Personal information
- Full name: William Lindsay Nicholls
- Born: 2 January 1981 (age 45)
- Original team: Geelong Falcons
- Draft: 69th, 1999 AFL draft
- Height: 184 cm (6 ft 0 in)
- Weight: 86 kg (190 lb)

Playing career^{1}
- Years: Club / Games (Goals)
- 2001: Hawthorn / 06 (5)
- 2003–2004: Richmond / 10 (2)
- Total:  / 16 (7)
- ^{1} Playing statistics correct to the end of 2004.

Career highlights
- VFL premiership player: 2001;

= Bill Nicholls (Australian footballer) =

Australian rules footballer

William Lindsay Nicholls (born 2 January 1981) is a former Australian rules footballer who played with Hawthorn and Richmond in the Australian Football League (AFL).

Nicholls, who was just 15 when he began playing at North Shore in Geelong, was recruited from the Falcons late in the 1999 AFL draft. He had a memorable debut in 2001 for Hawthorn with 17 disposals and three goals against Geelong at Docklands Stadium and finished the year with an elimination final appearance.

With a hamstring injury keeping him out of action in 2002, Nicholls nominated for the 2002 AFL draft and was picked up by Richmond with the 47th selection. Injuries continued to restrict him and he could only manage 10 games in his two seasons. Nicholls retired from football at the end of the 2004 season.

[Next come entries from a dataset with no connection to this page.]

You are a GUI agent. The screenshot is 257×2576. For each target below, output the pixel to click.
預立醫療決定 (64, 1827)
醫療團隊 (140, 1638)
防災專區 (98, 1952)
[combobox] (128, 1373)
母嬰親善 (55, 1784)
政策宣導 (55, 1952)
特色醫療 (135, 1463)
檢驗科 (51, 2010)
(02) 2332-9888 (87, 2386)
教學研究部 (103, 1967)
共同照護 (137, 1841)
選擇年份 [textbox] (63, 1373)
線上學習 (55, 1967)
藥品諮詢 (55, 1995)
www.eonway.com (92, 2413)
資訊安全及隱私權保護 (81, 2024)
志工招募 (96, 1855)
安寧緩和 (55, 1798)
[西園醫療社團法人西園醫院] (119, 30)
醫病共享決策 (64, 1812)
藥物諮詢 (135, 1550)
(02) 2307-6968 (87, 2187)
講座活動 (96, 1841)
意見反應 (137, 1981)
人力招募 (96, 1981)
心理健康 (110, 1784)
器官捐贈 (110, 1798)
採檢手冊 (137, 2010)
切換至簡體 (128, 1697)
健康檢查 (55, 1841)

On 18 June 2012, a twenty-six-year-old man was shot outside Nicholls's home in Corio. Nicholls was arrested and questioned by the police over the shooting but later released. In April 2013 he was arrested by the Victoria Police Special Operations Group and subsequently charged over both the June 2012 incident and another shooting in January 2013. In February 2015 he was found guilty of shooting two men. On 23 March 2015 he was sentenced to 11 years (8 years minimum before parole) in jail.